To put it another way, an attribute value may either be CDATA (meaning any text),
or an enumeration of possible values.
You might wonder, why
is it called "ATTLIST"? Because a single ATTLIST declaration can describe more
than one attribute of an element. For example, the following two snippets are
equivalent:
<!ATTLIST
Item name CDATA #REQUIRED
size (small | medium
| large) "medium">
and
<!ATTLIST
Item name CDATA #REQUIRED>
<!ATTLIST
Item size (small
| medium | large) "medium">
Also, note that like XML,
DTDs are case-sensitive. "ELEMENT", "ATTLIST", "CDATA", etc. must be all upper-case.
More on DTDs and Validation
As I mentioned earlier,
XML is designed so it can be used with or without a DTD. But this can get a
bit confusing. An XML document must have a DTD if you want to validate it. But
a DTD can also change the meaning (value) of the XML document, with or without
validation.
For example, suppose you
define an attribute "size" with the default value "medium." If an element in
the XML document doesn't contain this attribute explicitly, it still contains
the implied value "medium" - as long as the DTD is present. If the DTD
is not present, then the element has no value at all for this attribute.
You. ll notice this in
SilverStream XML documents. For example, as we saw earlier, the itemlist DTD
defines an attribute named "type" for the element "Items", and it specifies
that the default value (and in fact, the only allowed value) of that attribute
is "StringArray". But if you look at delete_sample.xml (which follows the itemlist
DTD), you. ll notice that it explicitly gives a value of "StringArray" for the
"type" attribute. It does this in case the XML file is used without the DTD.
How does an XML document
specify that it uses a DTD? By adding a line near the top of the file (after
the <?xml?>
section, if there is one), like
this:
<!DOCTYPE
obj_ItemList SYSTEM c:\SilverStream\DTDs\itemlist.dtd>
The second part ("obj_ItemList")
must match the topmost (root) element in the XML file. Basically, the DOCTYPE
declaration is saying, "This XML document contains an element called 'obj_ItemList'.
You can find the definition of the 'obj_ItemList' element (and all of the
elements it contains) in the following DTD file."
Why do the sample XML
files in that SilverStream provides in version 3.0 lack a DOCTYPE definition?

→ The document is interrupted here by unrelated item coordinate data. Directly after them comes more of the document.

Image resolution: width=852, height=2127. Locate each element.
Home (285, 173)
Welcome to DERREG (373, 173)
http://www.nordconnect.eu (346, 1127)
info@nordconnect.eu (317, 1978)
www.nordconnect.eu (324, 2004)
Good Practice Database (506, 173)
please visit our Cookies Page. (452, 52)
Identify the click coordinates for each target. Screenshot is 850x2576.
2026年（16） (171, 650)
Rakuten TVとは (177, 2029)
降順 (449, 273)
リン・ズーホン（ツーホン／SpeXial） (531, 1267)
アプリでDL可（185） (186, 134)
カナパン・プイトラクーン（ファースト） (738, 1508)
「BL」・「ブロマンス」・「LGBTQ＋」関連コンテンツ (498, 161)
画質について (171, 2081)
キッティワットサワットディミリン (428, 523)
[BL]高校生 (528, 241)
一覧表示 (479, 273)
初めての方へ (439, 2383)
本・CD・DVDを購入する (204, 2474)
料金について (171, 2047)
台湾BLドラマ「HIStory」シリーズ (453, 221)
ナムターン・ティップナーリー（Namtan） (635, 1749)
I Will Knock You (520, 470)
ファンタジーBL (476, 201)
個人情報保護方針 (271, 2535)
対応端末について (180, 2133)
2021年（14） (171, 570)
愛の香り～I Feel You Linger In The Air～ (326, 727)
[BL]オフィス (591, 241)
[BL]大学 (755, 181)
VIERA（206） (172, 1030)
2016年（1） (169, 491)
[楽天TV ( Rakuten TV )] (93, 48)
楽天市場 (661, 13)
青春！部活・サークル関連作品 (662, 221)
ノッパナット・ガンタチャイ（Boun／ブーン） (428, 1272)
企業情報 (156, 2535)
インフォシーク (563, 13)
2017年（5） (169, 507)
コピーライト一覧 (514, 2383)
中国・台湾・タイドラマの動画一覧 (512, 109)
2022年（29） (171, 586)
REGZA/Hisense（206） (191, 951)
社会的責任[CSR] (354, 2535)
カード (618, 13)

There are a few reasons, but the main reason is to cut down on confusion over
the location of the DTD. The DTD location can be either an absolute or a relative
path to the DTD file. We can't put an absolute path in the sample XML files,
because we don't know where you're going to install SilverStream. We could put
a relative path (just "itemlist.dtd"), which would work fine for the examples,
since they're in the same directory as the DTD. But as soon as someone modified
a sample for their own use, and put it in a new location, it would fail. (We
also could have used a URL to a location on our Web site, instead of a filename,
but then you'd have to be connected to the Internet to use the XML file.)
So we decided to leave
the DOCTYPE out, and simply add a comment to each sample XML file that says
which DTD it uses. This means that the XML document will not be validated when
it's edited or used, unless you add a DOCTYPE statement to it. This is usually
fine when an XML file is used (parsed), but if you use an XML-aware editor to
edit your files (instead of a plain text editor), you might want to add the
DOCTYPE statement. That way, the XML editor can check to make sure that the
XML you're writing is valid, according to that DTD.
Note that, even if the
XML document has a DTD, the software that reads it doesn't necessarily have
to parse it. It's up to the particular program that's reading the XML. If it
tries to validate the XML, and the XML doesn't specify a DTD, it will cause
an error. (SilverCmd doesn't perform XML validation on its inputs, although
of course it will give you an error if some required piece of information is
missing.)
|